▶ **Формулировка задания**
Перечислите все виды происхождения заимствованных слов, которые, согласно тексту о Хлебникове, обогащают культурно-языковой арсенал поэта.

Во-первых, Хлебников, в словотворческих аспектах подобно древнерусскому “опрощению” церковнославянского языка,24
Во-вторых, Хлебников не мыслит свое детище как просто поэтический язык, он мыслит его именно как язык культуры и, пусть в отдаленном будущем, язык народа, не говоря уже о звездном языке, который не входит сейчас в границы нашего рассуждения.
В-третьих, Хлебников выступает с принципом демонстративной делокализации литературного диалекта — прекращения ориентации на столичный “разговор”, на московское “аканье”. В письме Каменскому 1910 года поэт напишет: Мы знаем одну только столицу — Россию и две только провинции — Петербург и Москву (CП, V, 291).
В-четвертых, еще на самом раннем этапе своего творчества Хлебников отказывается от европейских и прочих заимствований за исключением личных имен и следует этому “пуризму” весьма настойчиво.
В-пятых, однако, пуризм этот постепенно свелся к бойкоту только европеизмов, в то время как культурно-языковой хлебниковский арсенал обогащается за счет расширения заимствования слов славянского (при несомненном посредничестве церковнославянского языка), азиатского, африканского происхождения.
В ранних вещах Хлебникова можно наблюдать, как формировался его метод “беспредметного” образотворчества (своеобразного сочетания конкретного с абстрактным), изначально неотрывного от словотворчества. Исключение — «Песнь мраков» (1906–07) — лишь подтверждает это правило неотрывности. Впрочем, корректнее будет сказать, что абстрагирование образа у Хлебникова шире образотворчества, если поймать под последним явление сугубо поэтическое. И ранний, и поздний Хлебников актуализирует абстрактные церковнославянские ядра так, как этого никогда не делал Пушкин: Умерших снов я стал бы современник. / Творя ответы и вопросы ‹...› (Твор., 471). Такие характерные для Хлебникова словосочетания, равно как и схожие с ними новообразования, он считал перспективными в плане выразительности и смысловой оправданности (в плане языковом столько же, сколько в художественном), однако, вряд ли стоит преувеличивать надежды Хлебникова по поводу усвоения его идиолекта современной русской речью. Поэт не такой уж мечтатель, как это обычно представляют — он отдает себе отчет в “книжном” характере своего творчества.

▶ **Зафиксированные данные**
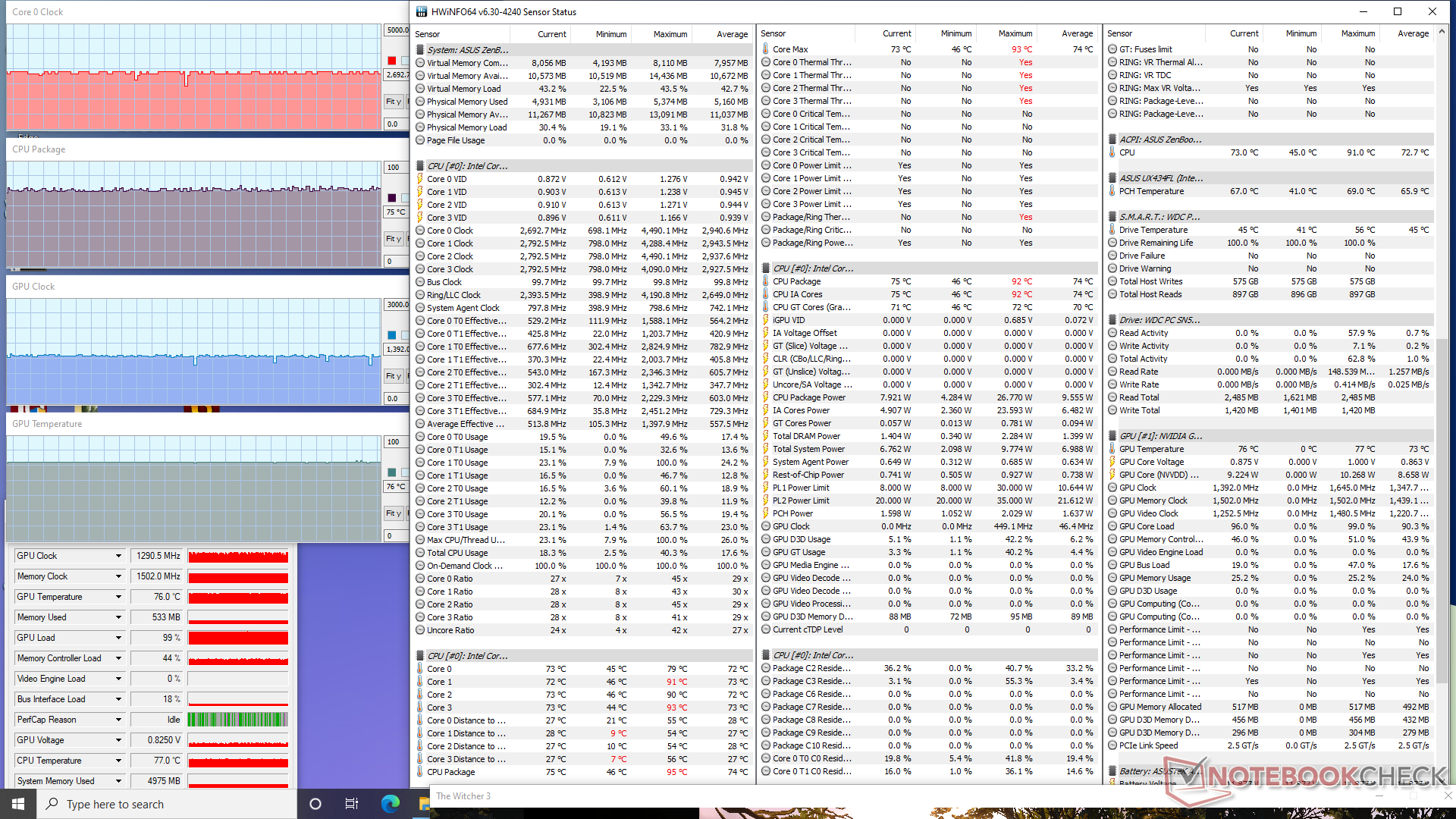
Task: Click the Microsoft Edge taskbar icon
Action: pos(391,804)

* * *

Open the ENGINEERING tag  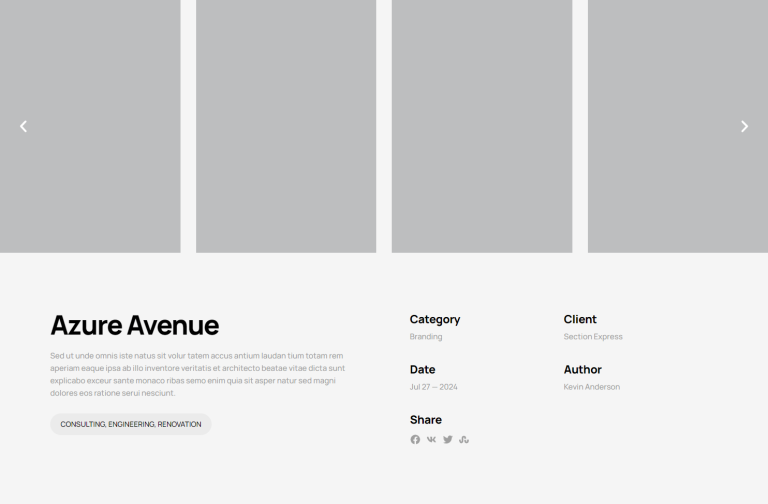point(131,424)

▶ **Ответ**
Славянское, азиатское, африканское.